第二次世界大戦で没した画学生の遺作を展示する、長野県の戦没画学生慰霊美術館「無言館」。その館長の窪島誠一郎さんを描いたテレビドラマが、主演・浅野忠信さん、監督兼脚本・劇団ひとりさんで、8月27日に24時間テレビ(日テレ系)内で放映されます。窪島さんと内田也哉子さんとの対談を「週刊文春WOMAN2022年夏号」より全文公開します。(全2回の1回目。後編を読む)

◆◆◆

志半ばで死んだ、無名の“画家未満”の作品を集めた美術館

内田 戦争について今一度見つめ直したいと思い、久しぶりに無言館をお訪ねしました。
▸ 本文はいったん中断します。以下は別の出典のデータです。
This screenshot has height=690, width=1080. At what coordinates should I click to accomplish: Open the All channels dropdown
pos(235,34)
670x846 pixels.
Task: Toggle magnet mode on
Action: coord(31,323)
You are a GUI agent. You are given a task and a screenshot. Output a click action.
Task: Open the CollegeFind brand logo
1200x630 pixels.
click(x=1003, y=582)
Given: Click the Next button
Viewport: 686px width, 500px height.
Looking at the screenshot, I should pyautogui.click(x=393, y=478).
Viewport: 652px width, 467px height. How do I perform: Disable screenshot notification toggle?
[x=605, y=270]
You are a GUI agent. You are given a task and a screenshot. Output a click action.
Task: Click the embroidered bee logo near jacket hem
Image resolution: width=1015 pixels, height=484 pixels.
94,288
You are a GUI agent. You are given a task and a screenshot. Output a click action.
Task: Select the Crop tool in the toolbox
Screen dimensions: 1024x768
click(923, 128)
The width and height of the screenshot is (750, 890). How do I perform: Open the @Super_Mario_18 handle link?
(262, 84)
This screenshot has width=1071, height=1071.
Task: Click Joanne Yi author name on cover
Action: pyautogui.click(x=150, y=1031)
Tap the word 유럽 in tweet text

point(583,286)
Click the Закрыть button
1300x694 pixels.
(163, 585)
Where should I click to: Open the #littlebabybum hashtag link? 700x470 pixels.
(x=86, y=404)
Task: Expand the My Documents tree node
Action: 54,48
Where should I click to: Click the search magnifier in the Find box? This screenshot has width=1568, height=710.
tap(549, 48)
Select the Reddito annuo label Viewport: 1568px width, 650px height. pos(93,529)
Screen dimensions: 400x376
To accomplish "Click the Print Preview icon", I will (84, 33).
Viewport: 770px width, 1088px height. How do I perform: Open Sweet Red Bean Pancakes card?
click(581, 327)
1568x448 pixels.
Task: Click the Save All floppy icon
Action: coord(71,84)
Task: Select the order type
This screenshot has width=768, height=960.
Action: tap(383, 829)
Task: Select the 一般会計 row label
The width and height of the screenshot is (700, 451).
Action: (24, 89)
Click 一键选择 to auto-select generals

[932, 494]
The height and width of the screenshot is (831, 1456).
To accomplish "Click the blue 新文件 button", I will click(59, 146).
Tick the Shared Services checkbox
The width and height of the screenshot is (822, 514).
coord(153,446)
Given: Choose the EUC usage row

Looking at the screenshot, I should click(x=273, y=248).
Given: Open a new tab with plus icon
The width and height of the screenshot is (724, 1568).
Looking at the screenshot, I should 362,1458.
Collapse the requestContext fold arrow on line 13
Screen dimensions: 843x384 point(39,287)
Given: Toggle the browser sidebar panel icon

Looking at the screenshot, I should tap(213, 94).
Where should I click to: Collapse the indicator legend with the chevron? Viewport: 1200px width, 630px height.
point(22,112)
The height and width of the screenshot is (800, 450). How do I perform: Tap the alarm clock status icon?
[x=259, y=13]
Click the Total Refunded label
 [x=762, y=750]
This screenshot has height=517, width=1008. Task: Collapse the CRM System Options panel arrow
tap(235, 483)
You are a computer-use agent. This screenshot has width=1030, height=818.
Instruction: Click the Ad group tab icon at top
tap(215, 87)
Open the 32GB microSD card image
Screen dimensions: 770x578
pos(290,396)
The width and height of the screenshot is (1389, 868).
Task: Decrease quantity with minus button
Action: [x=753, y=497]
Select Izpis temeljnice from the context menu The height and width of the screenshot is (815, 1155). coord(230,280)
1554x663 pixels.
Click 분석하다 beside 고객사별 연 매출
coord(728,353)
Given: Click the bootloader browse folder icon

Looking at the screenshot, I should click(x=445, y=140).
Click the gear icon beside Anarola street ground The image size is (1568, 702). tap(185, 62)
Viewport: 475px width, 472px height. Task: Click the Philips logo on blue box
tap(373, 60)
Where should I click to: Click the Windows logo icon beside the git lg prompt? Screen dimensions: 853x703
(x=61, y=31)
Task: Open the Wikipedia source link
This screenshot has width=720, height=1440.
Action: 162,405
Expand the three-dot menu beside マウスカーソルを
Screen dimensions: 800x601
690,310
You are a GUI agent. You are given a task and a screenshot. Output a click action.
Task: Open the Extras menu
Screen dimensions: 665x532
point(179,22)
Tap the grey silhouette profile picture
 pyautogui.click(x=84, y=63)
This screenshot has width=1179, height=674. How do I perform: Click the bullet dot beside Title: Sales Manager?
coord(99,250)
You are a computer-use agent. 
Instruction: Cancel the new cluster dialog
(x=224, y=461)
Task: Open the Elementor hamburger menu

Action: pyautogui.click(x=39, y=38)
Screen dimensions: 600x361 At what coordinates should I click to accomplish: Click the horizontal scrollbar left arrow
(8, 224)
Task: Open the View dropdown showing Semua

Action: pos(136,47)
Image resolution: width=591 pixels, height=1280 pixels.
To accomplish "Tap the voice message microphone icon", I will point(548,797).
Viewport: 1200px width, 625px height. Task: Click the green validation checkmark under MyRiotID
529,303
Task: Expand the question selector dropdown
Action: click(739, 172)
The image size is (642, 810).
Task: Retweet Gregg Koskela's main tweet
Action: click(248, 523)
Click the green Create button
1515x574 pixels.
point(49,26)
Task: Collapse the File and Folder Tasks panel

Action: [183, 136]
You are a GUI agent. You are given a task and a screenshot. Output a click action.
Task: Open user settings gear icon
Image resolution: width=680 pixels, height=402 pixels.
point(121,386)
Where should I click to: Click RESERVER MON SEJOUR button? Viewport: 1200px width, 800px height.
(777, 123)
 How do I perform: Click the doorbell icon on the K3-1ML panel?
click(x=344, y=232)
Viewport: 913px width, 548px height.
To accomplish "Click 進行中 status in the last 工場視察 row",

初めて来たとき、まるでスイスの山奥に数百年もたたずむ小さな教会のようだなあと思ったのですが、そのたたずまいも、静謐で温かな空気も少しも変わっていません。

ADVERTISEMENT

 木の扉を開けると、第二次世界大戦で亡くなった画学生たちの遺した絵画や彫像、遺品となった絵の道具、戦地からのハガキなどが展示されている。正式な名称は戦没画学生慰霊美術館「無言館」。創設者であり館長である窪島さんが名付けたのですね。

絵:Gento

窪島 ここにある絵は無言だが見る人に多くを語りかける。訪れた人は絵を前に誰もが無言になる。──というのは後から考えた理屈で、実はふと思いついたに過ぎないんです。でも、我ながらよくぞいい名前を思いついたものと、自惚れているんですけどね。

内田 窪島さんが私財を投じて1997年に建設。その前に信濃デッサン館という美術館も建てています。

窪島 自分で集めた絵が溢れ出したので、それらを収めるために建てたのです。

内田 比較的マイナーな画家の絵ばかり集めていたそうですが、それはなぜですか。